STATED EXERCISE
Find each line in the records below that contains the word "Instruction", matching case exactly, and copy those lines out.

(Extracted records)
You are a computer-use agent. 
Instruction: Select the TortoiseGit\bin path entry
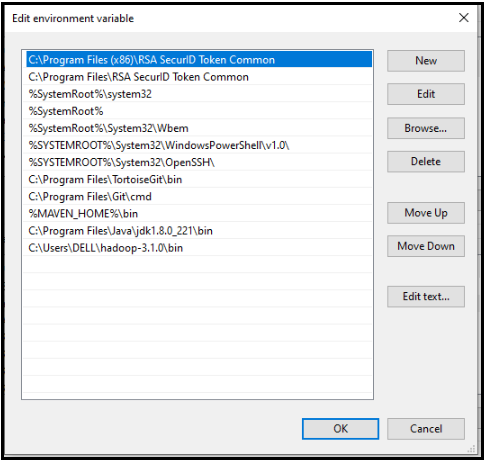pyautogui.click(x=199, y=179)
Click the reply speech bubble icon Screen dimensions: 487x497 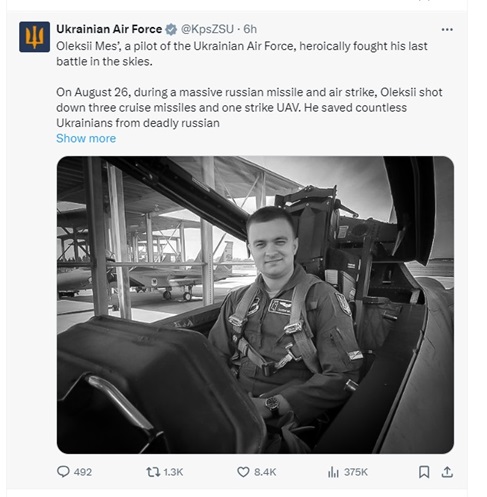[x=63, y=472]
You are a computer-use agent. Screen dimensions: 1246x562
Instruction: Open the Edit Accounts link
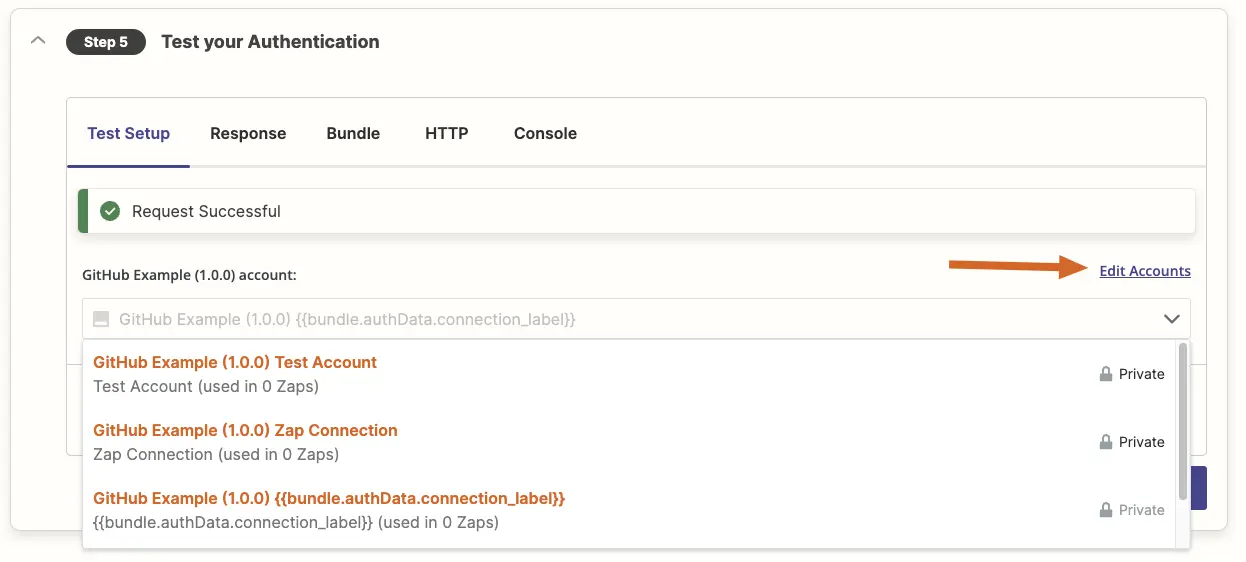click(1145, 271)
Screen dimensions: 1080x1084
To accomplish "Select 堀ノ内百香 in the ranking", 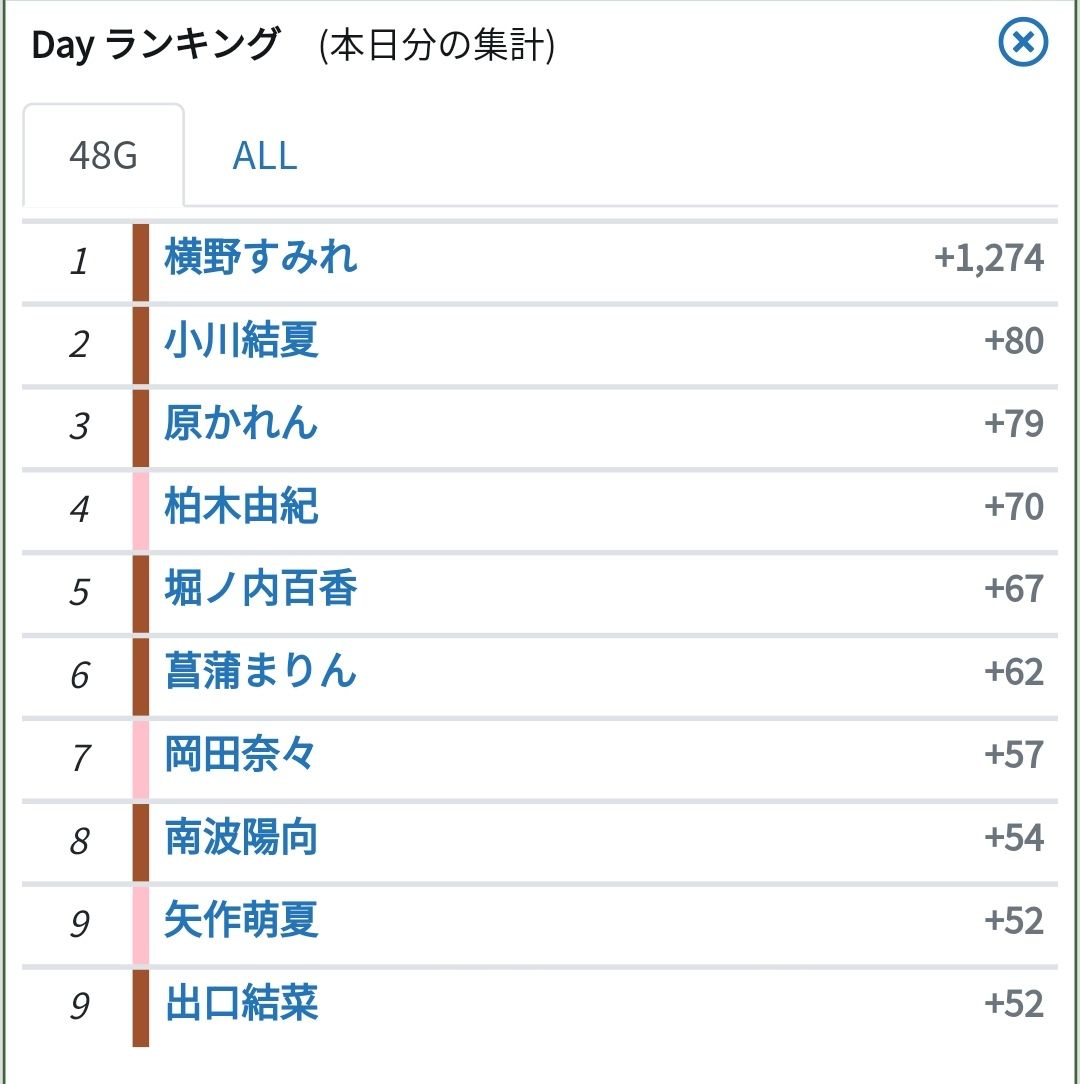I will pos(261,590).
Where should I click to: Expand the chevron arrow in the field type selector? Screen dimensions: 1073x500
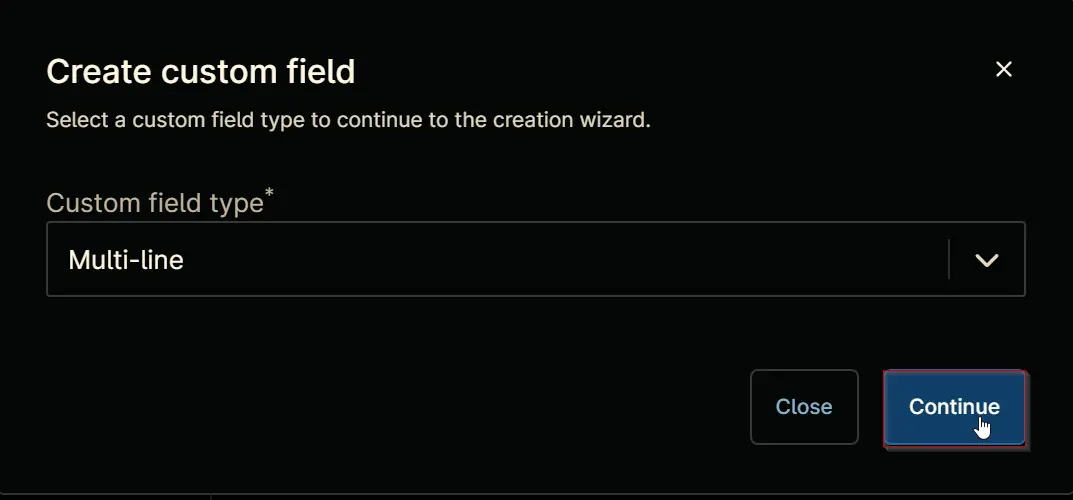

ANSWER TO THE EXERCISE
Instruction: Select the TortoiseGit\bin path entry
Instruction: Open the Edit Accounts link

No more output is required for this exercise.